As to the issue of retroactivity of Amendment 794, Aikman's reliance on the decision of the Ninth Circuit in United States v. Quintero-Leyva, 823 F.3d 519 (9th Cir. 2016) is misplaced. In that case, the Ninth Circuit simply determined that Amendment 794 was a clarifying amendment which "applies retroactively to direct appeals." Id. at 523. Aikman was convicted in 2010, and did not appeal. Accordingly, the Ninth Circuit's decision provides no authority for the retroactive application of the amendment in cases on collateral review. See Rosa-Lara v. United States, 2016 WL 4916796, *1 (D. Utah. Sept. 14, 2016).
Under Tenth Circuit precedent, only those amendments which are explicitly enumerated in § 3582(c)(2) are deemed to be retroactive. U.S. Sentencing Guidelines Manual § 1B1.10(a)(2). See United States v. Avila, 997 F.2d 767, 768 (10th Cir. 1993). Amendment 794 is not such an enumerated amendment. See United States v. Harrison, 2016 WL 6310768, *2 (N.D. Okla. Oct. 27, 2016) ("Amendment 794 is not retroactive under the sentencing guidelines, federal statutes, or Tenth Circuit precedent"); United States v. Fouse, 2016 WL 4516066, *2 (N.D. Okla. Aug. 29, 2016) ("Amendment 794 ... cannot be applied retroactively and it may not serve as the basis on which to reduce defendant's sentence").
Even if Amendment 794 were retroactively applicable, it would provide no basis for reducing the defendant's actual sentence. The defendant explicitly waived in her plea agreement any future challenge to her sentence "under Title 18, U.S.C. § 3582(c)(2)." (Dkt. 94, at 5). Further, in rejecting Aikman's prior Section 3852(c) motion based on a different amendment to the guidelines, the court observed that Aikman "was sentenced to the minimum term of 120 months required by statute." (Dkt. 126). Thus, even if the Amendment were retroactive and defendant had not waived future motions under Section 3582, her ultimate sentence would remain the same. See United States v.
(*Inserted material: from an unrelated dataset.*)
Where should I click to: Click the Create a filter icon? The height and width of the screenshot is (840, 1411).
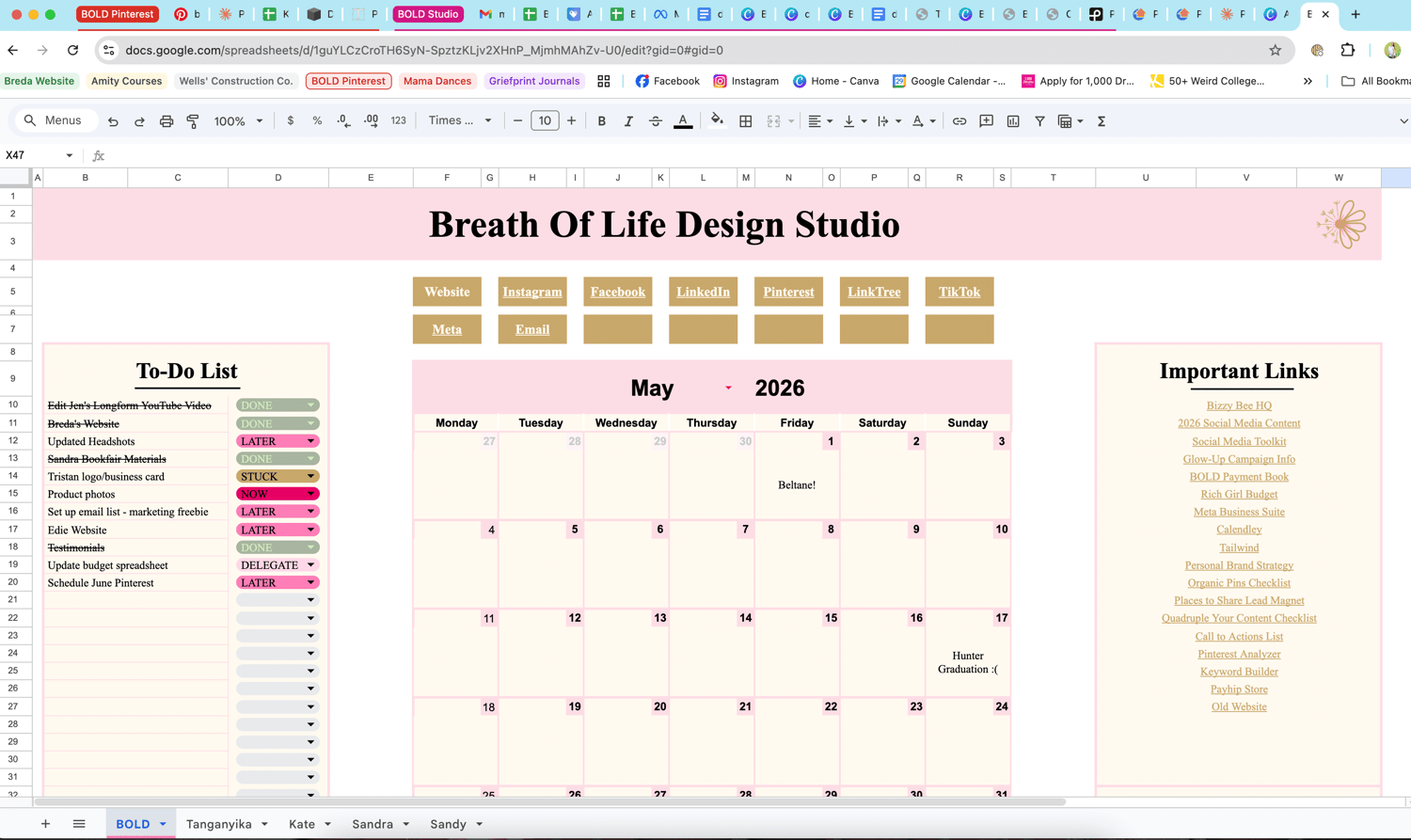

Ramirez, 2016 WL 4263098, *1 (D. Kan. Aug. 12, 2016) (since the sentence "imposed was the minimum permitted by statute," any reduction [under Amendment 794] based on a supposed minimal role in the offense would not have altered the defendant's actual sentence").
IT IS ACCORDINGLY ORDERED this 13th day of December, 2016, that the defendant's Motion for Relief (Dkt. 129) is hereby denied.